3.12 Dissolution Event. As defined in Section 17.01.
3.13 Distributees. Shareholders.
3.14 Fiscal Year. The fiscal year of the Company, and its taxable year for federal income tax purposes, which shall be the calendar year.
3.15 Gross Revenues. All revenues and other consideration of any type received from any source, without deduction, determined in accordance with generally accepted accounting principles consistently applied.
3.16 Joint Venture Agreement. The Joint Venture Agreement of even date herewith among the Shareholders, as the same may hereafter be amended or restated.
3.17 Manager. As that term is defined in the Act. The Board of Managers shall manage the business and affairs of the Company in accordance with this Agreement.
3.18 NTI Northern Technologies International Corporation, a Delaware corporation.
3.19 Officers. The officers of the Company from time to time elected or appointed and acting pursuant to Section 15.17 of this Agreement.
3.20 Person. Any natural person, corporation, partnership, firm, association, limited liability company or any other entity, whether acting in an individual, fiduciary or other capacity.

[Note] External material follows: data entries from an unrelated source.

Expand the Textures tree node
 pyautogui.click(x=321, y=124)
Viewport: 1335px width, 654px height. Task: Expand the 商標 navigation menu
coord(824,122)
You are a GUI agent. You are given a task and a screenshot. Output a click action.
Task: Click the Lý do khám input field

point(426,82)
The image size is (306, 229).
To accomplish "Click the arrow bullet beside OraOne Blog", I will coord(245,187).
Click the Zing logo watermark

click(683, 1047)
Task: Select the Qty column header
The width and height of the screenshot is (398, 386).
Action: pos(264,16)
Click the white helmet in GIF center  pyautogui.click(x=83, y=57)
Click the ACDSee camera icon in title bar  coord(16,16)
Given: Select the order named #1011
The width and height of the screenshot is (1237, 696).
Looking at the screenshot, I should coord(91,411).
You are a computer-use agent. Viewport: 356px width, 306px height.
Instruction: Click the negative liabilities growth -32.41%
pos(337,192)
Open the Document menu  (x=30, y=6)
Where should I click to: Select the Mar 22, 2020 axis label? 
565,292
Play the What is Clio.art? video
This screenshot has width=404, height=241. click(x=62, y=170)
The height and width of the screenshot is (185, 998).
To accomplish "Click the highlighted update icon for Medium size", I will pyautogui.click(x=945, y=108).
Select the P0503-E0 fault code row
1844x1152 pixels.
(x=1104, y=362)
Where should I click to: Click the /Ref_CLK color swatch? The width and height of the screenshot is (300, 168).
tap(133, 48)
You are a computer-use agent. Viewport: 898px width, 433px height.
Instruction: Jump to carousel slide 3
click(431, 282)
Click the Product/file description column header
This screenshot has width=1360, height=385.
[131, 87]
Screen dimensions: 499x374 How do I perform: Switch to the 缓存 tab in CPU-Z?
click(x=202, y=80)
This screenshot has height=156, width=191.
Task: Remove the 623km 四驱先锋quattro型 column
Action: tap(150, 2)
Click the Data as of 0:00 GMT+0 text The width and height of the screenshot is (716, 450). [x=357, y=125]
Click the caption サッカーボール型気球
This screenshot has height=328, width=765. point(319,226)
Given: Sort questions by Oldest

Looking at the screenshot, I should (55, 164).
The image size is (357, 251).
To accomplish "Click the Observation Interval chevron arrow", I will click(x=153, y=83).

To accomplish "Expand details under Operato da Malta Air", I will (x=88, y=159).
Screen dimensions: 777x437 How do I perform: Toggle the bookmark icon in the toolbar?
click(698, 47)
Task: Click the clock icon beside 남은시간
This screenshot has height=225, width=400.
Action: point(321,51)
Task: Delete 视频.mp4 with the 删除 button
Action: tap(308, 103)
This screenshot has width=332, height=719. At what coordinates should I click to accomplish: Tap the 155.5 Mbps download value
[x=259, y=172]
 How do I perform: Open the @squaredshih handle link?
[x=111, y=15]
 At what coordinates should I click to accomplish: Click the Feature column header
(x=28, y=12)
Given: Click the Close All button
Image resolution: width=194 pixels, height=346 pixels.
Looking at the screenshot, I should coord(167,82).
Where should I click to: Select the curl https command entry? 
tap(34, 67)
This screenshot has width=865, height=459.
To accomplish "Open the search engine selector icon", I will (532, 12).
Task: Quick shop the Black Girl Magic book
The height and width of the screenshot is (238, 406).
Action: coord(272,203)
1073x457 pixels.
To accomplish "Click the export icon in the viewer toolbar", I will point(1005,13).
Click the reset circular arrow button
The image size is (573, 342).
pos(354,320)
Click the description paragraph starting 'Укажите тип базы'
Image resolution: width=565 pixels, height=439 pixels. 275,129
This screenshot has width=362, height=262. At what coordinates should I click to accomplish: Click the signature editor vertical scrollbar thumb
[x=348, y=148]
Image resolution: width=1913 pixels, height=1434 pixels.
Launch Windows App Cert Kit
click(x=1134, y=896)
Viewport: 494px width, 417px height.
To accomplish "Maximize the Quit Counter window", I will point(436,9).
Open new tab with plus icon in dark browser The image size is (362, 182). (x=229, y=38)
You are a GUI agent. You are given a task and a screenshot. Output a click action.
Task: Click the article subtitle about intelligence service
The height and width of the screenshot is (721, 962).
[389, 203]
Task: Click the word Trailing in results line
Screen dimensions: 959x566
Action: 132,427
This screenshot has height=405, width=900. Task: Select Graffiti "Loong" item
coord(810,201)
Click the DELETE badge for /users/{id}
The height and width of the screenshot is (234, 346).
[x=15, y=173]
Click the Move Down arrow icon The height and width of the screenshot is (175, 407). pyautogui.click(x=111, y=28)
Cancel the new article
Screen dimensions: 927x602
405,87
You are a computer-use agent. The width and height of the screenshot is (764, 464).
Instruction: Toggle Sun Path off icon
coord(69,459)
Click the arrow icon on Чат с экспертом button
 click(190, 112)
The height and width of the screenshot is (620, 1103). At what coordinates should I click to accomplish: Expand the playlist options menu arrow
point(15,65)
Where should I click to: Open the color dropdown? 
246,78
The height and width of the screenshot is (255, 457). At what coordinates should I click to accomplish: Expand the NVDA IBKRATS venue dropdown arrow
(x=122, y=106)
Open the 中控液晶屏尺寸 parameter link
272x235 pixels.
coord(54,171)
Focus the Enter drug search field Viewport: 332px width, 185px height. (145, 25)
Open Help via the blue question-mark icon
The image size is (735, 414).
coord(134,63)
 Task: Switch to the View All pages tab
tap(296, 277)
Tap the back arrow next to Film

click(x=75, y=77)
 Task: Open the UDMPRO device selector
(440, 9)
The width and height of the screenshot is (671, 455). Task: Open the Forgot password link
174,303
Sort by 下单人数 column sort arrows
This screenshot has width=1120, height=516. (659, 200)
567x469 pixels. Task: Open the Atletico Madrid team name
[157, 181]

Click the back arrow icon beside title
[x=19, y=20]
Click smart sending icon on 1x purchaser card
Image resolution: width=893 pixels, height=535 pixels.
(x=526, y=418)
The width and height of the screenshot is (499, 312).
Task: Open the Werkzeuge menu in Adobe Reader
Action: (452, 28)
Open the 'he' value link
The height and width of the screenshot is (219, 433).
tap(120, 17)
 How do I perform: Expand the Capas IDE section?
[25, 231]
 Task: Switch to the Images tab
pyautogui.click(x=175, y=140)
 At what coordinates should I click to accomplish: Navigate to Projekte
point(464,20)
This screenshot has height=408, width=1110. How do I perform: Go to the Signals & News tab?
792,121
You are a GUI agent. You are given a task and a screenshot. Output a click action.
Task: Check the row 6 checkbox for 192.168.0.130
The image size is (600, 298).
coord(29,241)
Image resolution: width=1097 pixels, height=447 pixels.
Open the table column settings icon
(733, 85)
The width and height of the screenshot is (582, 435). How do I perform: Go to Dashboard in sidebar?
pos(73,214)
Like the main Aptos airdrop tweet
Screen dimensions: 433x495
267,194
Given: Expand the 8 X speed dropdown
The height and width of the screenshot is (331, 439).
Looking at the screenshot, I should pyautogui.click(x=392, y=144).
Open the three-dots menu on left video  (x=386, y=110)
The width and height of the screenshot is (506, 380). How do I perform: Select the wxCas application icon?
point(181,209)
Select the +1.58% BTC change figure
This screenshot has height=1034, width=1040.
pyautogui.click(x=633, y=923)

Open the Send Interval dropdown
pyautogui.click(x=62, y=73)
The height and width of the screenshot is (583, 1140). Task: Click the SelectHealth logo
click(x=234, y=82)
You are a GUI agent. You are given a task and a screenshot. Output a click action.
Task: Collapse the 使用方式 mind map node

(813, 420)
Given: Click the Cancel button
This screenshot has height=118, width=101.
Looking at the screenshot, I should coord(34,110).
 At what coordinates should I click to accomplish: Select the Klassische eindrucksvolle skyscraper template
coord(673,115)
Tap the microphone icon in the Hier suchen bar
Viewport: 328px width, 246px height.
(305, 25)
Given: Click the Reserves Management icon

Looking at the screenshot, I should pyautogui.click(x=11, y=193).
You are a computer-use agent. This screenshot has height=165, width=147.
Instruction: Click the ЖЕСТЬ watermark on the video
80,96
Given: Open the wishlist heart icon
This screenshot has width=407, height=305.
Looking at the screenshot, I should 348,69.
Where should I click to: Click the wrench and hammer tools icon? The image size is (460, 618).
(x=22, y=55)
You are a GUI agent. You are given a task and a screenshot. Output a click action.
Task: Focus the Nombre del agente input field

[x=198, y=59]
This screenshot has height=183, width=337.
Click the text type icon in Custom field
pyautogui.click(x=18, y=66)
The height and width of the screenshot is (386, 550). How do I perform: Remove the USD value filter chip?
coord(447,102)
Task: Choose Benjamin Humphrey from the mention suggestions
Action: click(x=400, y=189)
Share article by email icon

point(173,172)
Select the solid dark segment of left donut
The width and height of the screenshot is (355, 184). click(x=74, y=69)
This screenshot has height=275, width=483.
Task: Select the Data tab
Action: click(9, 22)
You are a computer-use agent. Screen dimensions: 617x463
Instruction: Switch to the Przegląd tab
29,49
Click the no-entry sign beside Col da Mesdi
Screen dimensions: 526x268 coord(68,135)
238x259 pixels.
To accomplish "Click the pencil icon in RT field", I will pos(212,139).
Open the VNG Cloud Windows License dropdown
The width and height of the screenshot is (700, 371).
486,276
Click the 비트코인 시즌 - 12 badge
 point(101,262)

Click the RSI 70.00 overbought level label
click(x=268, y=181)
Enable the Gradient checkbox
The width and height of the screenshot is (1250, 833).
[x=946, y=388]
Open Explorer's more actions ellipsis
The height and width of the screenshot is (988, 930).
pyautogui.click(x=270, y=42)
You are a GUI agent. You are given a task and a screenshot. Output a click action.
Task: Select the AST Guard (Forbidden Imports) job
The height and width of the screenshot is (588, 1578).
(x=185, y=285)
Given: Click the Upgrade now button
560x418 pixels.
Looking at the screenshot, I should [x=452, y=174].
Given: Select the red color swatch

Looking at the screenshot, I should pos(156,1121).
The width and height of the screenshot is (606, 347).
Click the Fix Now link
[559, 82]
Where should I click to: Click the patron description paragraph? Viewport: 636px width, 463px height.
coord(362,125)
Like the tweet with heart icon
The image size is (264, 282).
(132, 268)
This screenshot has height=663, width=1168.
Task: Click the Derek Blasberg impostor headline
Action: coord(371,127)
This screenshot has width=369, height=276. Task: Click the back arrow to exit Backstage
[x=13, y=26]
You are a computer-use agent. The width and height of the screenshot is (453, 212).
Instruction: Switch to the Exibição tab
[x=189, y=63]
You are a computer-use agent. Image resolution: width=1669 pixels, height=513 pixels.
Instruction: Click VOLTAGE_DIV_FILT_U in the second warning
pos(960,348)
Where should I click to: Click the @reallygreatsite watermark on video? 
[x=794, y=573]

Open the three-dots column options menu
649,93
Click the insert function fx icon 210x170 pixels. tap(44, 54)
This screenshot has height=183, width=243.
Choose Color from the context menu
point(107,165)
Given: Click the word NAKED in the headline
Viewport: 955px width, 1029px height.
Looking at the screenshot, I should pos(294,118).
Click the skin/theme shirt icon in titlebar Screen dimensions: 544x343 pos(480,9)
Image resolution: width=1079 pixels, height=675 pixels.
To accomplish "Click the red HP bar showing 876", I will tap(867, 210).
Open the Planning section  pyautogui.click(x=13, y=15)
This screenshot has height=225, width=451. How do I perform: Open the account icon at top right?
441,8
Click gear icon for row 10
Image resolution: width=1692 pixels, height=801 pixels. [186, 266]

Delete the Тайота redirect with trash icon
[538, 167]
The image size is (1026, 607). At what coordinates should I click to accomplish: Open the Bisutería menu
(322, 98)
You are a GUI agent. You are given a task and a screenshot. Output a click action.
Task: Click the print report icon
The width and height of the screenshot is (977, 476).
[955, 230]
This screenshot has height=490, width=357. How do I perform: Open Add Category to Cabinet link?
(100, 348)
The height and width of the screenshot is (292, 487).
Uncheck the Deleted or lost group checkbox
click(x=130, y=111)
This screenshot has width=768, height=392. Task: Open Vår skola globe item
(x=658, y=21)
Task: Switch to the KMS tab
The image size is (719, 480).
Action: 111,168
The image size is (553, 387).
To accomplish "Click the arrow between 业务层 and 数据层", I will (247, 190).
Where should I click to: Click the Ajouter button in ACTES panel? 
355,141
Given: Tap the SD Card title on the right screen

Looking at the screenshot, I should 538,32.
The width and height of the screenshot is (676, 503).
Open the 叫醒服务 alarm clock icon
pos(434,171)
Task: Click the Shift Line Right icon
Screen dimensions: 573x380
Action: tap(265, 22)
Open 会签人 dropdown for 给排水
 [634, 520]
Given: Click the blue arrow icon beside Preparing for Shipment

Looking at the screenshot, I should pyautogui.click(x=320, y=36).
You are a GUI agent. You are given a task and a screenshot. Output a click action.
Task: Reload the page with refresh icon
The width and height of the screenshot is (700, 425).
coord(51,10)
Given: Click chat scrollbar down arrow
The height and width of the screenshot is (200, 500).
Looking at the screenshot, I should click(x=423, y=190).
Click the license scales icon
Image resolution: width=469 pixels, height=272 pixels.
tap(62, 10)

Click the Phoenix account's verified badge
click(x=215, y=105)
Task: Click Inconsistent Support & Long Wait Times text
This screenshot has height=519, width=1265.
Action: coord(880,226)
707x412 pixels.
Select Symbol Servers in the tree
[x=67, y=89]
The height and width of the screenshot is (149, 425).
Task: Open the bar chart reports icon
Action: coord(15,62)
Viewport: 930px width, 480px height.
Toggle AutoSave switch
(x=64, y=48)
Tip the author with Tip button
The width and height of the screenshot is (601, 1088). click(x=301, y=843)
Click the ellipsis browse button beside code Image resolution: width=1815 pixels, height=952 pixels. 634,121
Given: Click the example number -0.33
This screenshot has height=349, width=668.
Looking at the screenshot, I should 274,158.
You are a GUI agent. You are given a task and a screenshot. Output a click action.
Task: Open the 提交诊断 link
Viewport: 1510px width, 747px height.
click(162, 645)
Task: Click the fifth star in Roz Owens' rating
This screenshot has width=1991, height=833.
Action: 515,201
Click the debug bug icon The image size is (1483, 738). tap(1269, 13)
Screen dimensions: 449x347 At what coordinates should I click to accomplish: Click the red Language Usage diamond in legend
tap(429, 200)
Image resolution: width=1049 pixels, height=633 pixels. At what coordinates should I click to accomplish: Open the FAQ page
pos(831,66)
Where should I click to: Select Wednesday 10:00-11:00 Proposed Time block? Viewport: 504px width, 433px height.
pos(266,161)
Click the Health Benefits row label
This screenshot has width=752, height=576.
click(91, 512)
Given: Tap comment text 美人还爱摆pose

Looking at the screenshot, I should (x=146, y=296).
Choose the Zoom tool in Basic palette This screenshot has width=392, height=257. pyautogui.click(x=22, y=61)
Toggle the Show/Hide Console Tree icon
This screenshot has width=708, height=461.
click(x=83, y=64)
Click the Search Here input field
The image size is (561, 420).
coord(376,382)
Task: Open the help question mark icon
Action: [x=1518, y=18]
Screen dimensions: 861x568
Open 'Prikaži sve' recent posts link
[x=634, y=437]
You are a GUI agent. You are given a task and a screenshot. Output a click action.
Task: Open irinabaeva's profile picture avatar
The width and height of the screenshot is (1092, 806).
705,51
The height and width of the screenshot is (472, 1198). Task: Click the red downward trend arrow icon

3.21 Polymer Recycling Technology. A method for continuous conversion of polyolefinic plastics wastes (such as polyethylene or polypropylene) to a liquid mixture of non-saturated and saturated hydrocarbons, constituting high quality paraffin, and a device to realize said method, including, without limitation, certain rights to the patents, patent applications, know-how and related intellectual property described in Exhibit A to the Joint Venture Agreement.
3.22 Shares. “Membership interests” (as that term is defined in the Act), representing an ownership interest in the equity of the Company, including any classes of Shares authorized from time-to-time by the terms of this Agreement. Except as otherwise expressly stated herein, the number of Shares held by a Person in relation to the total number of Shares then outstanding shall determine that Person’s relative participation in the capital, Profits and Losses and distributions from the Company. The Managers shall determine from time-to-time the Capital Contributions or other consideration to be accepted in exchange for Shares.
3.23 Shareholder. “Member” (as that term is defined in the Act).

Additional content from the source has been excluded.